Each line in the entries below that holds the string "August" must be copied.

Source records:
# # # # #
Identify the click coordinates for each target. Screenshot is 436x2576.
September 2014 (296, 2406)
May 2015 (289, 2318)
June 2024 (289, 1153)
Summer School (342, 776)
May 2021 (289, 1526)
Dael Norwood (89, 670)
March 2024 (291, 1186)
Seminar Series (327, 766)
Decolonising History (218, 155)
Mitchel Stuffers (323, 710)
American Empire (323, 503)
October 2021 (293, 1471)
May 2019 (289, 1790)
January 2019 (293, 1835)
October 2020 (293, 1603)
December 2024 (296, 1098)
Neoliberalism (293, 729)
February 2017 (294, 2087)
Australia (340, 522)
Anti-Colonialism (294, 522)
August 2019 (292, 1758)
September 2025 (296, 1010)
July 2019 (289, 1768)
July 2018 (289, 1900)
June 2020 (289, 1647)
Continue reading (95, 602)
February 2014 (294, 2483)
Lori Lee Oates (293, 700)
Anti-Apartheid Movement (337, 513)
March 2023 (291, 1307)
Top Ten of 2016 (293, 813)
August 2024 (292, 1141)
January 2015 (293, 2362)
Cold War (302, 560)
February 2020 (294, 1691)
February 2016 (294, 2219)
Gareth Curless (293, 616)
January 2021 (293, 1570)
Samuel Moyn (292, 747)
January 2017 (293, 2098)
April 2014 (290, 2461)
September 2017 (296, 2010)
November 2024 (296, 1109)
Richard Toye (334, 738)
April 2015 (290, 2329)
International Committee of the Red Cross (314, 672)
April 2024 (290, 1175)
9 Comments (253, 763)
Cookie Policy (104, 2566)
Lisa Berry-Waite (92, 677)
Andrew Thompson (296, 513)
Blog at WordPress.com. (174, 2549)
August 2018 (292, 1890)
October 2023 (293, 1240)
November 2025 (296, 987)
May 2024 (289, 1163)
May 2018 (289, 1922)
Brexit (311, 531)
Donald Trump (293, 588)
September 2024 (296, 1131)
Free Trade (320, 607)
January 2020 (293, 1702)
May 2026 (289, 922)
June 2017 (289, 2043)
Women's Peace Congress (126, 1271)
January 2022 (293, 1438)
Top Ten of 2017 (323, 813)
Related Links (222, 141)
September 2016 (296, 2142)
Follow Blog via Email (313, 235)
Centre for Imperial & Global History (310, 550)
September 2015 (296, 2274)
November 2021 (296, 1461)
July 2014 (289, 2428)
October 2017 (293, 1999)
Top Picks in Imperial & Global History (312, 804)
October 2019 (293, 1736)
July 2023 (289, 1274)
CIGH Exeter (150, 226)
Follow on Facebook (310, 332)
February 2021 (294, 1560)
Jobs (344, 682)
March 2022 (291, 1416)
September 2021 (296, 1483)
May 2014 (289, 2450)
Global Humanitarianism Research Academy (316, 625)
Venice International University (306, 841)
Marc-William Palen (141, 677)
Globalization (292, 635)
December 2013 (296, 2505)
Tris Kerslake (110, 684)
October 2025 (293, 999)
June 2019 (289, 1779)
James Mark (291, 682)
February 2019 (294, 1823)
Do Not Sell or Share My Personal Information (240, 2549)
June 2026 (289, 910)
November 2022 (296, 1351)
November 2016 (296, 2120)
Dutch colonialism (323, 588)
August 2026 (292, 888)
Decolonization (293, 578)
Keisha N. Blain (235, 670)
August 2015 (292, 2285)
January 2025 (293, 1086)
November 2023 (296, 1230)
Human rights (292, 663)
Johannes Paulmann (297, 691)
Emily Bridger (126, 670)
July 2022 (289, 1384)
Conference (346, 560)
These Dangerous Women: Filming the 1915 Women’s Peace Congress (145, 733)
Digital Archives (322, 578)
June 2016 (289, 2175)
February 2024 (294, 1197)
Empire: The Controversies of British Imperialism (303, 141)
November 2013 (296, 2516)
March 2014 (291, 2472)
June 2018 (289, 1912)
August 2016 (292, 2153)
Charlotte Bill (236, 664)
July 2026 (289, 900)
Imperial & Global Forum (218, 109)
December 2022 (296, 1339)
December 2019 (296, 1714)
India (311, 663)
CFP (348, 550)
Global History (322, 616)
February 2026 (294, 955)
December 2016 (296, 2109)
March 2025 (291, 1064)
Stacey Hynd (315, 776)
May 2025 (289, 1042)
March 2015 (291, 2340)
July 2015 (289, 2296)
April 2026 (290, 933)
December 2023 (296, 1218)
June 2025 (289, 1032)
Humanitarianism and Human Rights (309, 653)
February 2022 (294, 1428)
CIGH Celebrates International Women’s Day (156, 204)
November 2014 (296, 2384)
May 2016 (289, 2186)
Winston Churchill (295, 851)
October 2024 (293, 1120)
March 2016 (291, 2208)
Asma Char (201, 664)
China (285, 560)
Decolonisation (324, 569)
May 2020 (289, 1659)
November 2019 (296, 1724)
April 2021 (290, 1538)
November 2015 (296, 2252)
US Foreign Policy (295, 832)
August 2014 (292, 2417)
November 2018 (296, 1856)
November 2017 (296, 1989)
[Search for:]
# # # # #
Problem solution:
August 2019 (292, 1758)
August 2024 (292, 1141)
August 2018 (292, 1890)
August 2026 (292, 888)
August 2015 (292, 2285)
August 2016 (292, 2153)
August 2014 (292, 2417)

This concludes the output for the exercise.